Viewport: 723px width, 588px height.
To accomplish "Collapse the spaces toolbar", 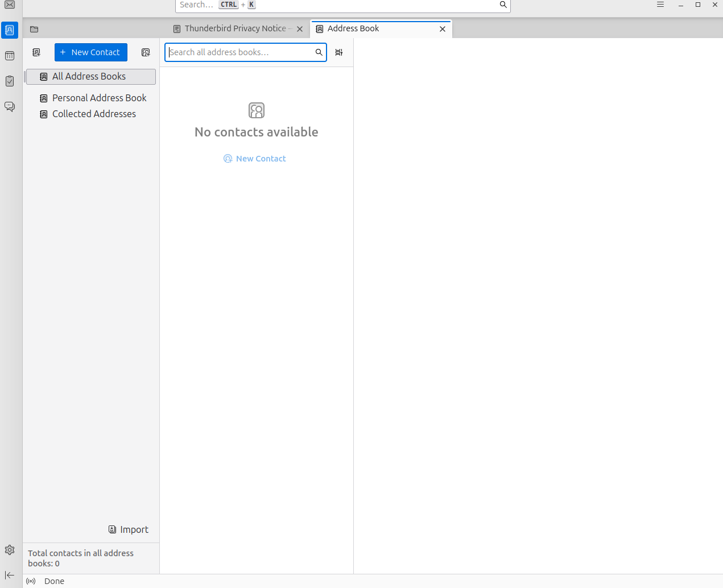I will pos(10,575).
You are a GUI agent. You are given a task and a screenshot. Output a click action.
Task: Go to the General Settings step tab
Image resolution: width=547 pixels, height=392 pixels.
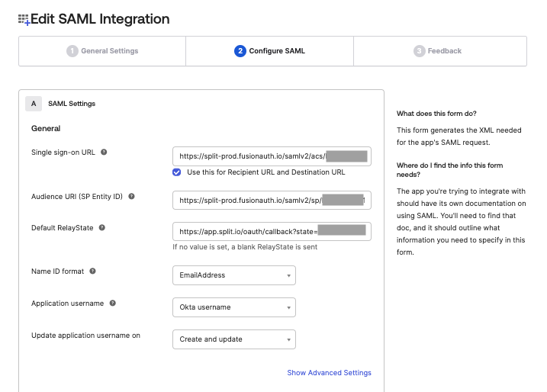pyautogui.click(x=102, y=51)
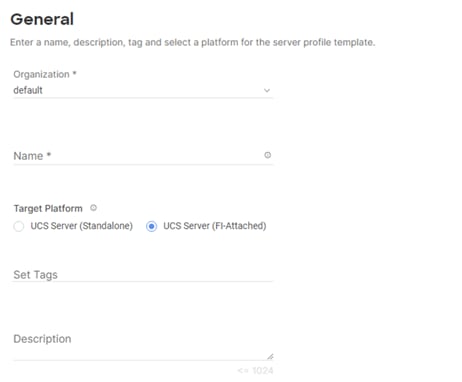This screenshot has height=382, width=462.
Task: Click the Description box resize handle
Action: tap(270, 356)
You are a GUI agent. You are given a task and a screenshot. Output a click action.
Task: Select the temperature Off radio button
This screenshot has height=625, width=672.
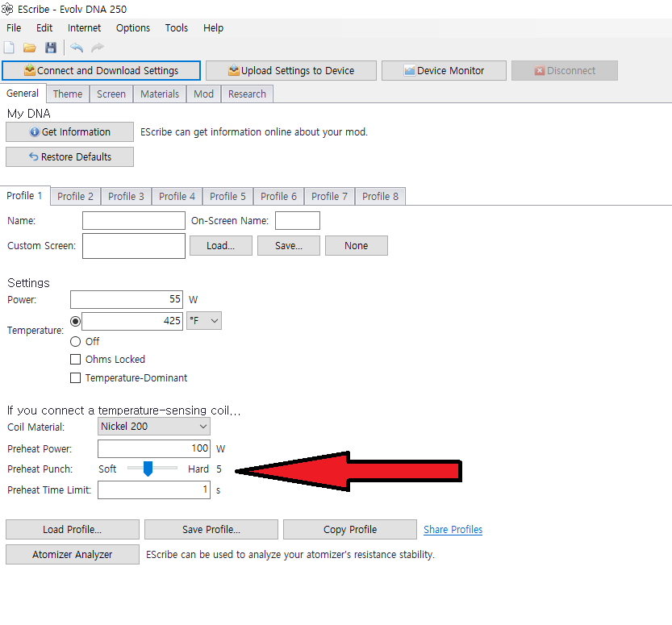coord(76,341)
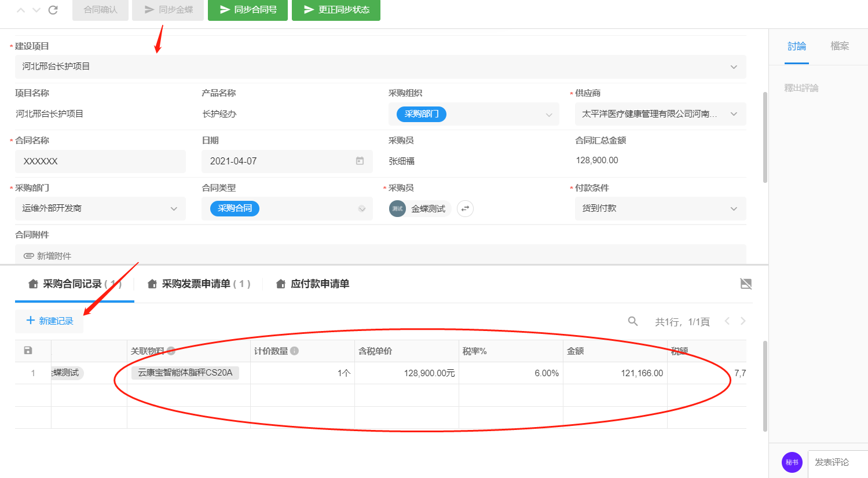Screen dimensions: 868x478
Task: Click the 合同名称 input field
Action: click(100, 161)
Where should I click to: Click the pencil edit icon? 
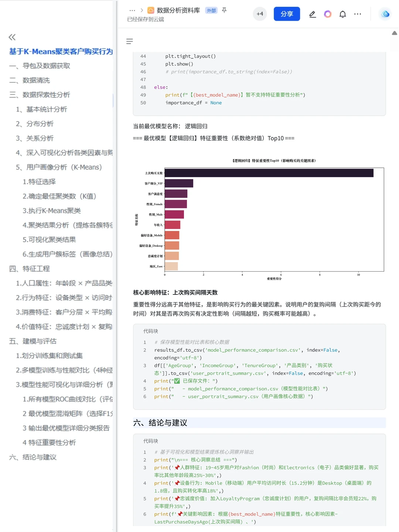pos(312,14)
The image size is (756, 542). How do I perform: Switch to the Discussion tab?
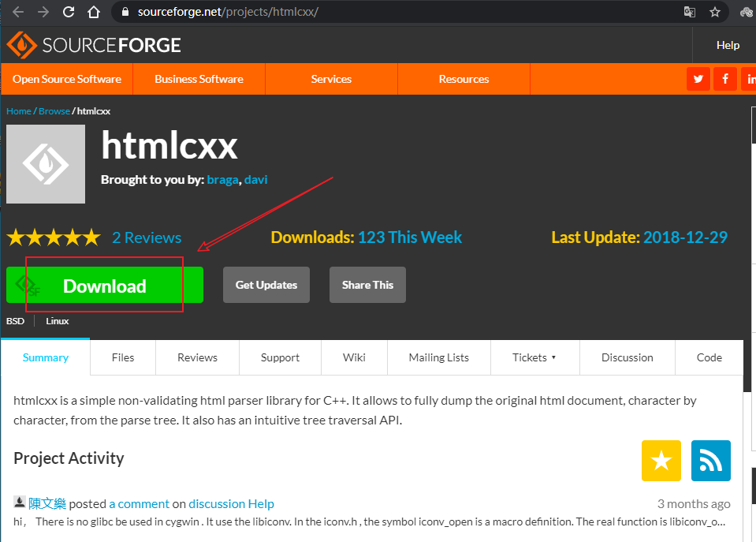tap(627, 357)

**Exercise**
Every line from the one containing "Image resolution: width=547" through the last line of the data, both included, is to be repeated exactly; the pictures are to be left out.

**Exercise output**
Image resolution: width=547 pixels, height=392 pixels.
pyautogui.click(x=102, y=51)
This screenshot has height=382, width=462.
Task: Click the Description box resize handle
Action: tap(270, 356)
You are a GUI agent. You are given a task and a screenshot. Output a click action.
Task: Select the temperature Off radio button
This screenshot has height=625, width=672.
coord(76,341)
Screen dimensions: 868x478
Task: Click the 合同名称 input field
Action: click(100, 161)
Where should I click to: Click the pencil edit icon? 
pos(312,14)
The image size is (756, 542). How do I perform: Switch to the Discussion tab?
tap(627, 357)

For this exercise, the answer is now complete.